Kerja sama lintas batas sama sekali tidak bermaksud untuk membuat batasan. Tetapi kerja sama lintas batas justru untuk membebaskan batasan, agar NTT keluar dari penderitaannya.
“Saya datang dari keluarga miskin dan menderita, tetapi saya berusaha keluar dari batasan itu untuk membebaskan diri dari belenggu rantai kemiskinan. Pengalaman itu telah mengajarkan hal positif untuk saya dalam konteks mengurus provinsi ini. Saya tidak mau rakyat NTT mengalami hal persis sama yang saya alami di masa silam. Itulah juga alasan saya mengapa saya sangat keras untuk melarang teman-teman saya di birokrasi ini untuk tidak boleh ada korupsi, urusan ijin dan sejenisnya tidak boleh ada pungutan macam-macam.
Urusan ijin di provinsi ini terbukti sangat cepat. Provinsi ini sudah menjadi salah satu provinsi dengan urusan ijin tercepat. Saya senang Marsianus Jawa urus ijin tidak lebih dari tiga hari. Saya harap dinas lain juga melakukan hal serupa. Cepat, tepat dan tidak melanggar hukum. Yang melanggar hukum harus dihukum,” kata gubernur tandas.

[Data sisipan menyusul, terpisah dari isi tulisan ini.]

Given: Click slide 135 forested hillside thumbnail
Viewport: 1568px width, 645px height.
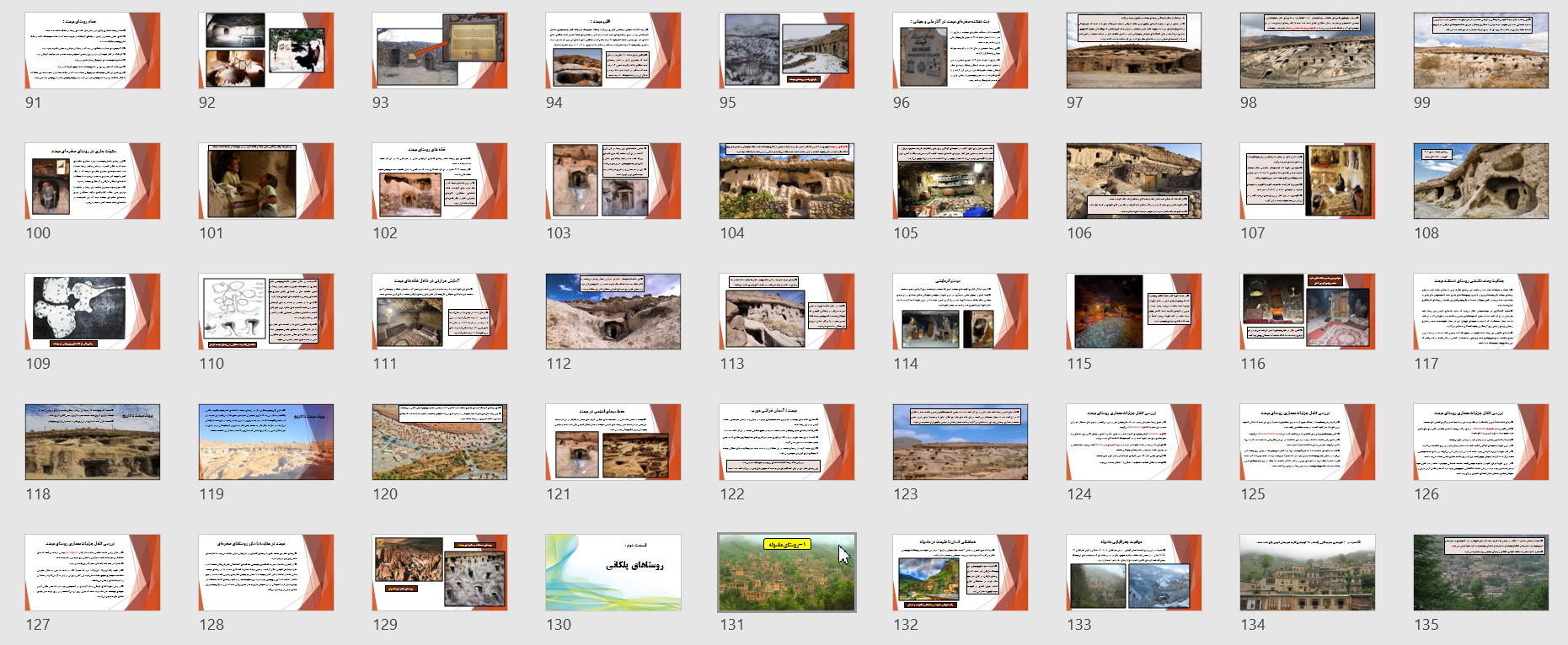Looking at the screenshot, I should [x=1481, y=573].
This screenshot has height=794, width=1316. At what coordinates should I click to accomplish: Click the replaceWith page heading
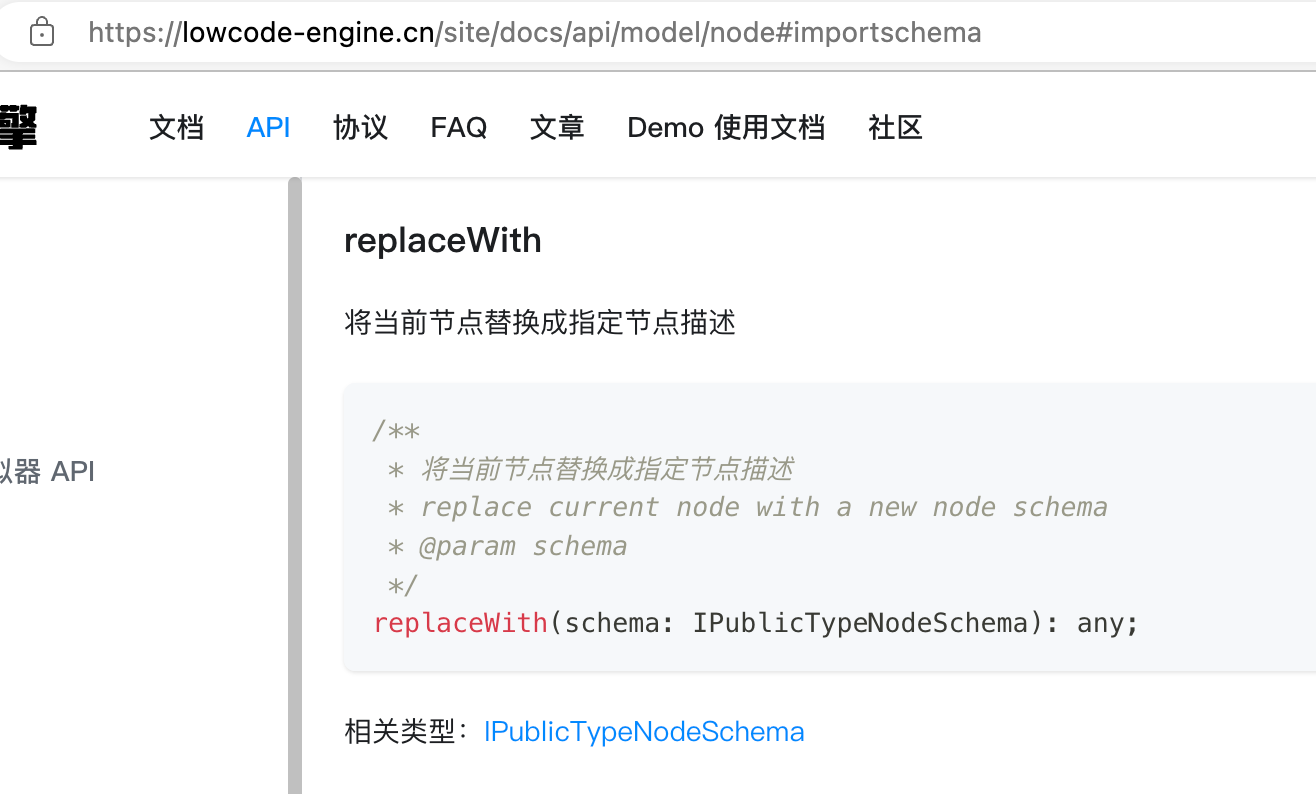(x=442, y=240)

Pernyataan gubernur ini diulanginya berkali-kali dalam hampir semua kesempatan. Tak ketinggalan gubernur penggemar seruan kitab suci ini, mengutip perikop kitab suci sebagai pendasaran tindakan untuk pembangunan di provinsi ini.
Yang selalu diucapkannya, ialah tentang dua hal yaitu kisah Musa memimpin perjalanan exodus bani Israel keluar dari Mesir menuju tanah terjanji Kanaan. Juga dikisahkannya perihal lima hal utama yang menjadi keutamaan yang diajarkan Yesus yang tertuang dalam Matius 25. Antara lain terkait lapar, sakit, tak berumah, telanjang dan asing. Jika mengurus kelima hal itu, Anda telah mengurus Aku. Demikianlah yang terjadi.